В коридор я вылетел, подгоняемый крепкой маминой затрещиной. Даже штаны не успел как следует застегнуть. Плетясь по коридору к кухне, чтобы умыться, столкнулся с Ниной Бочкаревой. Через плечо у Нины висело махровое полотенце, а в руке она несла металлическую мыльницу. Нина гордо отвернулась и прошла мимо меня, держа впереди себя мыльницу, словно какую-нибудь шкатулку с драгоценностями. По коридору вслед за Ниной проплыл аромат духов и кремов.
— Нинка-дринка, тра-ля-ля! — крикнул я ей в спину. — Все равно за инквизитора выйдешь. Я точно знаю.
В кухне пахло крепким кофе. А у своего стола чистила картошку бабушка Самохина. Я даже попятился обратно к двери, увидев живой и здоровой бабушку Самохину.

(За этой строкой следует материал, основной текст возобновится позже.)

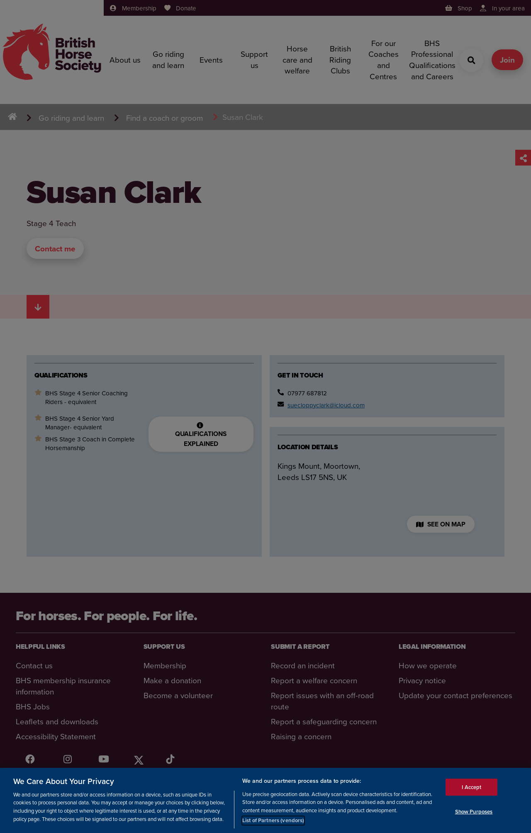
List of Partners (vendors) (273, 822)
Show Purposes (474, 812)
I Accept (471, 788)
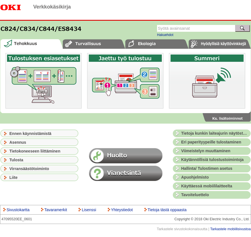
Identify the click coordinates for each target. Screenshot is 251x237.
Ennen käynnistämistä (30, 133)
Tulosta (16, 160)
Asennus (17, 142)
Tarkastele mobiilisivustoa (230, 229)
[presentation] (31, 43)
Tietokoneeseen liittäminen (34, 151)
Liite (13, 177)
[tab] (31, 43)
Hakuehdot (165, 35)
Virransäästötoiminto (29, 168)
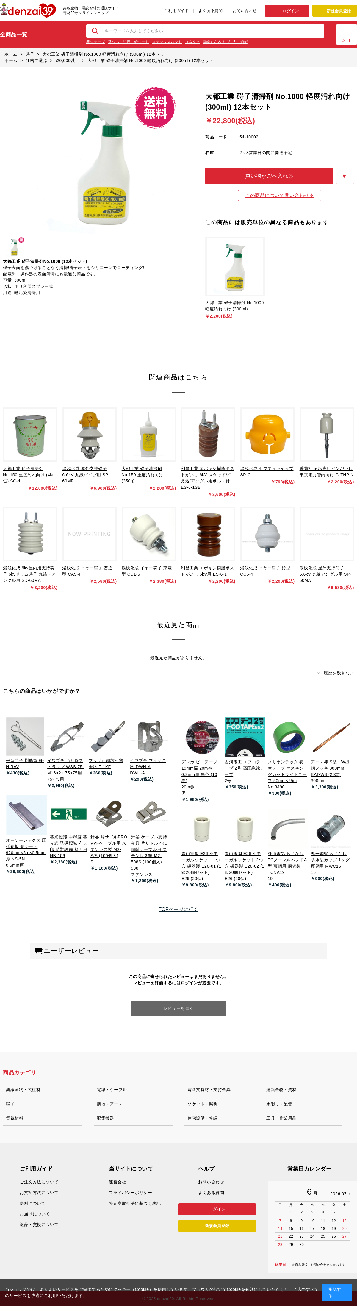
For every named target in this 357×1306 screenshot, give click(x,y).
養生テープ (95, 42)
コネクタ (192, 42)
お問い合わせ (245, 10)
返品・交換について (39, 1224)
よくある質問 (210, 10)
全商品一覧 (14, 35)
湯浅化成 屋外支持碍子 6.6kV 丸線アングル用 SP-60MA (325, 574)
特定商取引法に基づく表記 (135, 1203)
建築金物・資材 (281, 1089)
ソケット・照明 (202, 1104)
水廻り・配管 (279, 1104)
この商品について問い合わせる (279, 195)
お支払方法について (39, 1192)
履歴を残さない (339, 673)
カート (346, 40)
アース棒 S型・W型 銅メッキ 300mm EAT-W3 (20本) (330, 768)
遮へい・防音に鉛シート (128, 42)
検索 (95, 31)
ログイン (291, 11)
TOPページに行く (178, 909)
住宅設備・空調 (202, 1118)
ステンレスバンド (167, 42)
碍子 (10, 1104)
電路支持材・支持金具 (209, 1089)
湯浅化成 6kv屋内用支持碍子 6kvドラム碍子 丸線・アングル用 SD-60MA (29, 574)
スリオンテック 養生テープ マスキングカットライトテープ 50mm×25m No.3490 (287, 774)
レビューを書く (178, 1008)
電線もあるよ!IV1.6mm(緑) (225, 42)
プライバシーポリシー (130, 1192)
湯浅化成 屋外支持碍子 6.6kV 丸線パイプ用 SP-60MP (86, 474)
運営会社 (117, 1182)
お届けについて (35, 1213)
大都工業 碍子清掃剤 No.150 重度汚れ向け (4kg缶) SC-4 (29, 474)
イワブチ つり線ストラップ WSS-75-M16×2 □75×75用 (65, 766)
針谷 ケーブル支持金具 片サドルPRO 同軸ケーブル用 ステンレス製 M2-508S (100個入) (149, 849)
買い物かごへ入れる (269, 176)
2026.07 (338, 1193)
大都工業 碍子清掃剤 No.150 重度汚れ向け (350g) (142, 474)
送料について (33, 1203)
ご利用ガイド (177, 10)
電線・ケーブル (112, 1089)
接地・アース (110, 1104)
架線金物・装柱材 (23, 1089)
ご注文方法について (39, 1182)
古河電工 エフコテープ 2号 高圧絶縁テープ (244, 768)
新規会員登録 (339, 11)
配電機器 (105, 1118)
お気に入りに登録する (345, 176)
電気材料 (14, 1118)
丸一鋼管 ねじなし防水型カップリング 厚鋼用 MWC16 (330, 859)
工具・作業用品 (281, 1118)
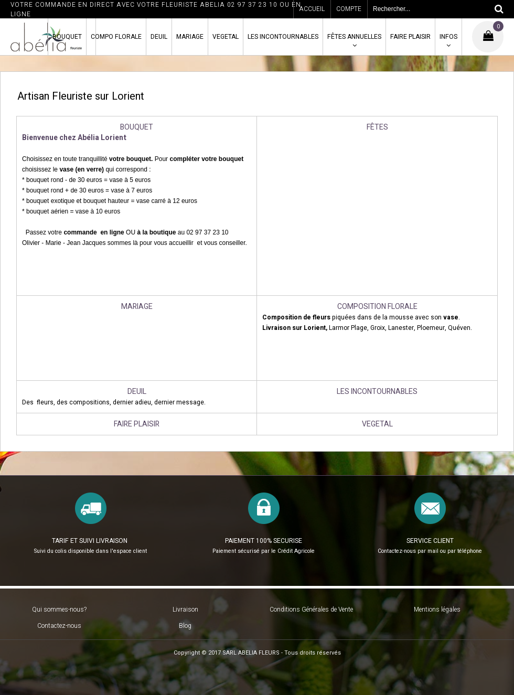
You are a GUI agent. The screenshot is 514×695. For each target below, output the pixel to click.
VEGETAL (225, 36)
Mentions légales (437, 609)
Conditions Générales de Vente (311, 609)
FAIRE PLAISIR (410, 36)
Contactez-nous (59, 625)
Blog (185, 625)
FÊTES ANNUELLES (354, 36)
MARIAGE (190, 36)
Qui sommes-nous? (59, 609)
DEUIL (159, 36)
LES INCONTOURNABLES (283, 36)
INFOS (448, 36)
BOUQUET (67, 36)
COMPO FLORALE (116, 36)
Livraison (185, 609)
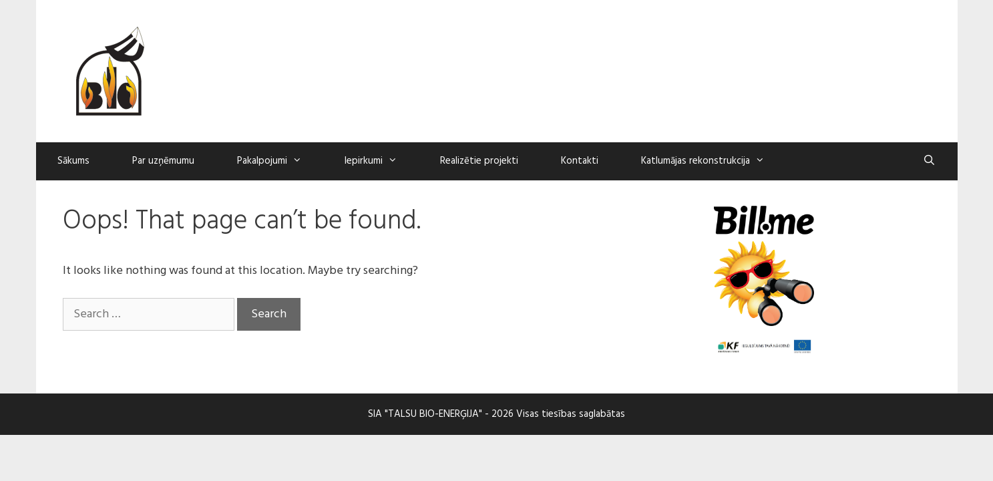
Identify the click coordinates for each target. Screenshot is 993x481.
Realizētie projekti (479, 161)
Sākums (73, 161)
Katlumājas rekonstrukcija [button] (713, 161)
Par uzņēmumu (163, 161)
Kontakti (579, 161)
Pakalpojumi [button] (280, 161)
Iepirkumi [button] (382, 161)
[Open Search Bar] (929, 161)
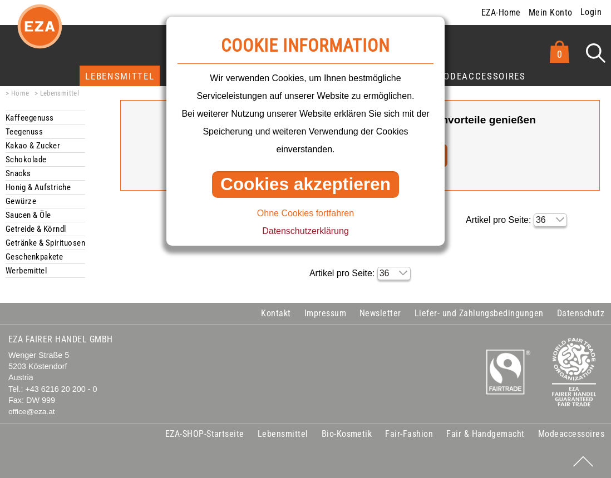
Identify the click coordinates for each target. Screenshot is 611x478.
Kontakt (275, 313)
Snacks (18, 173)
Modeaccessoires (481, 76)
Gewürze (21, 201)
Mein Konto (551, 12)
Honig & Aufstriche (38, 187)
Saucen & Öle (28, 215)
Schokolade (26, 160)
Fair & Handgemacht (485, 434)
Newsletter (380, 313)
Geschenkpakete (34, 257)
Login (591, 12)
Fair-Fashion (409, 434)
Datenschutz (580, 313)
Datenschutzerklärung (305, 231)
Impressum (325, 313)
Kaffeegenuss (29, 118)
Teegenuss (24, 132)
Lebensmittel (119, 76)
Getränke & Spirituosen (45, 243)
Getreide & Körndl (36, 229)
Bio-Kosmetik (347, 434)
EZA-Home (501, 12)
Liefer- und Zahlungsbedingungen (479, 313)
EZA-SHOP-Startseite (204, 434)
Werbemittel (26, 271)
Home (20, 93)
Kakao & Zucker (33, 146)
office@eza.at (31, 411)
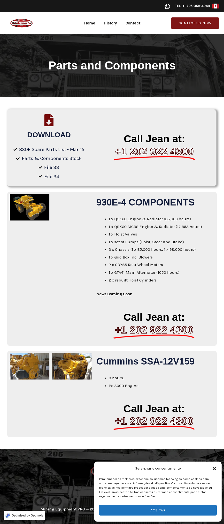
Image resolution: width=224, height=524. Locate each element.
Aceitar (158, 510)
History (110, 23)
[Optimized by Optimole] (24, 515)
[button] (214, 468)
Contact (132, 23)
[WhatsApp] (167, 6)
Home (89, 23)
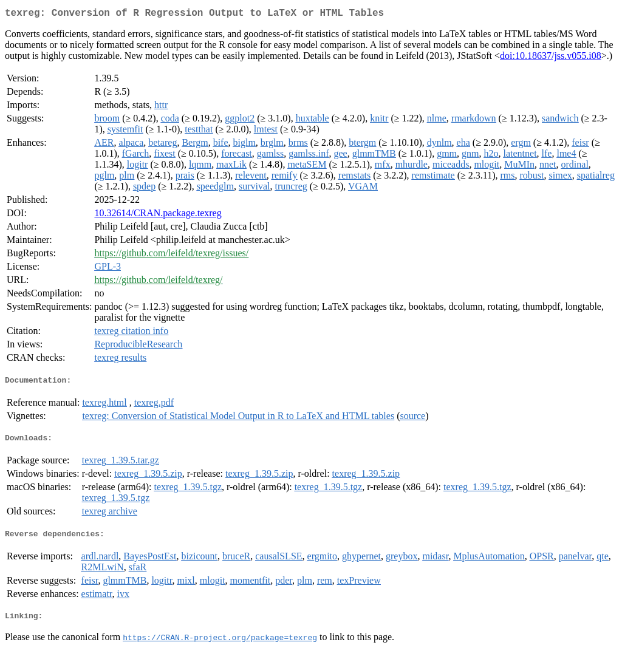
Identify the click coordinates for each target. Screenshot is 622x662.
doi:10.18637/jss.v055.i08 (550, 58)
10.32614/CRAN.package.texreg (157, 215)
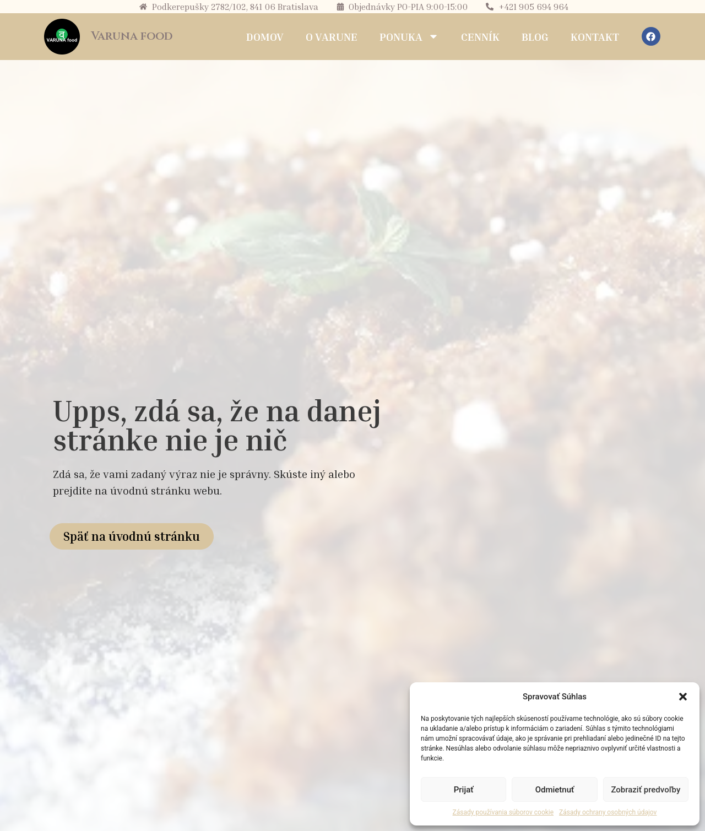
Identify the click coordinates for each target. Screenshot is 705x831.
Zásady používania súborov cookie (503, 812)
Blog (535, 36)
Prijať (464, 790)
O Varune (331, 36)
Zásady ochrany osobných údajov (608, 812)
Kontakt (595, 36)
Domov (265, 36)
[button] (682, 696)
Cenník (480, 36)
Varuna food (131, 36)
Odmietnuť (554, 790)
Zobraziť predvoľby (645, 790)
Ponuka (409, 36)
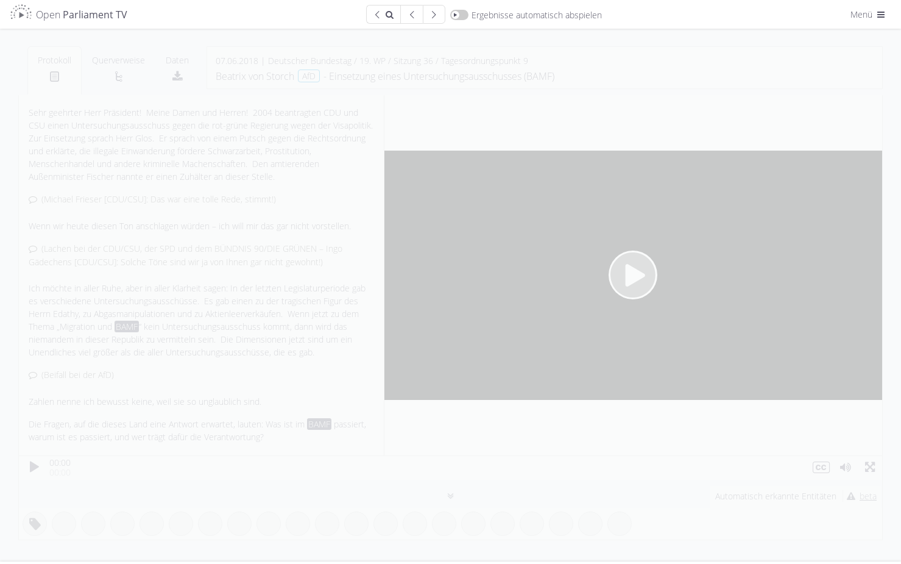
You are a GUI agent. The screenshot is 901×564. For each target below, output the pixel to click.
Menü (868, 14)
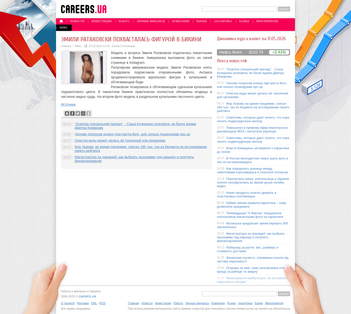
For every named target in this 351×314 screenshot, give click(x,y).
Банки (244, 21)
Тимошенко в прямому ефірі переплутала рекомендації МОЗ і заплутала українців (252, 129)
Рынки (201, 21)
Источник (68, 104)
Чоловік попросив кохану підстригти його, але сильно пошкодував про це (132, 134)
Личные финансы (151, 21)
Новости (77, 21)
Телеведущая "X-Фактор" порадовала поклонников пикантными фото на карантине (250, 215)
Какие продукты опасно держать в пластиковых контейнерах (246, 194)
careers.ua (87, 296)
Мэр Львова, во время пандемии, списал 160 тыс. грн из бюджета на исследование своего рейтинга (253, 107)
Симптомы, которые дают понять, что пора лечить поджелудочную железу (253, 119)
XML (94, 303)
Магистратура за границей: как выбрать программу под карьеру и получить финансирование (251, 237)
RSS (102, 303)
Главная (66, 46)
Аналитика (223, 21)
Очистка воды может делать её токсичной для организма (120, 140)
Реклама (83, 303)
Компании (180, 21)
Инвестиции (101, 21)
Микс (63, 27)
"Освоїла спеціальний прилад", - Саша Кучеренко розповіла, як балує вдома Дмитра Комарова (250, 72)
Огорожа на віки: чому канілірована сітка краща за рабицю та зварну (251, 269)
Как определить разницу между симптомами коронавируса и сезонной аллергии (252, 170)
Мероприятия (267, 21)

— Здрасте… пожалуйста, — испуганно пробормотал я, таращась на бабушку.
Я отлично, словно это было вчера, помнил, как посреди самохинской комнаты на обеденном столе стоял гроб и в нем, скрестив на груди руки, лежала мертвая самохинская бабушка. У бабушки что-то получилось с печенью. Ей нельзя было есть ничего жареного и пить кофе. Но она все равно ела и пила. В то утро она тоже напилась кофе и умерла. Это случилось как раз за несколько дней до того, как я познакомился с Таней Каприччиозой. И мама еще поругалась потом с Самохиными из-за уборки.
— Мойся, мойся, — сказала живая бабушка Самохина. — Чего ты на меня уставился? Давно не видел? В школу опоздаешь. Мойся. А то сейчас прибежит твоя мама — и нагорит не тебе, а мне. У твоей же мамы все виноваты, кроме тебя.
— Нет, бабушка, теперь все по-другому будет, — заверил я, намыливая руки. — С сегодняшнего дня все! Вот увидите.
— Увидим, увидим, — согласно закивала она.
— А вы вообще-то тоже, — сказал я. — Вы вообще-то тоже кофе больше не пейте, бабушка. Ладно? А то в гробу вы будете лежать со скрещенными руками через свое кофе. Честное слово.
Однако бабушка не поверила, что она может лечь в гроб от кофе.
— Как-нибудь не ляжем, — заворчала она, беря краем передника горячий кофейник и уплывая с ним из кухни. — Как-нибудь протянем… твоими молитвами.
Поговорив с живой самохинской бабушкой, я подумал, что с предсказаниями нужно, наверное, поосторожней. Народ вокруг вон какой. Им говоришь сущую правду, стараешься помочь, а они… Мама с раннего утра затрещину влепила, Нина Бочкарева надулась, бабушка Самохина вроде — тоже. Оказалось, люди не очень любят, когда им предсказывают. Особенно — когда предсказывают правду.
Поэтому когда, грохоча вниз по лестнице, я догнал Галю Вострикову, я ей ничего не предсказал. Только крикнул:
— Красавицам — мое почтение!
Крикнул и сам удивился — откуда у меня взялось это «красавицам»?
— Дурак и уши холодные, — обиделась Галя.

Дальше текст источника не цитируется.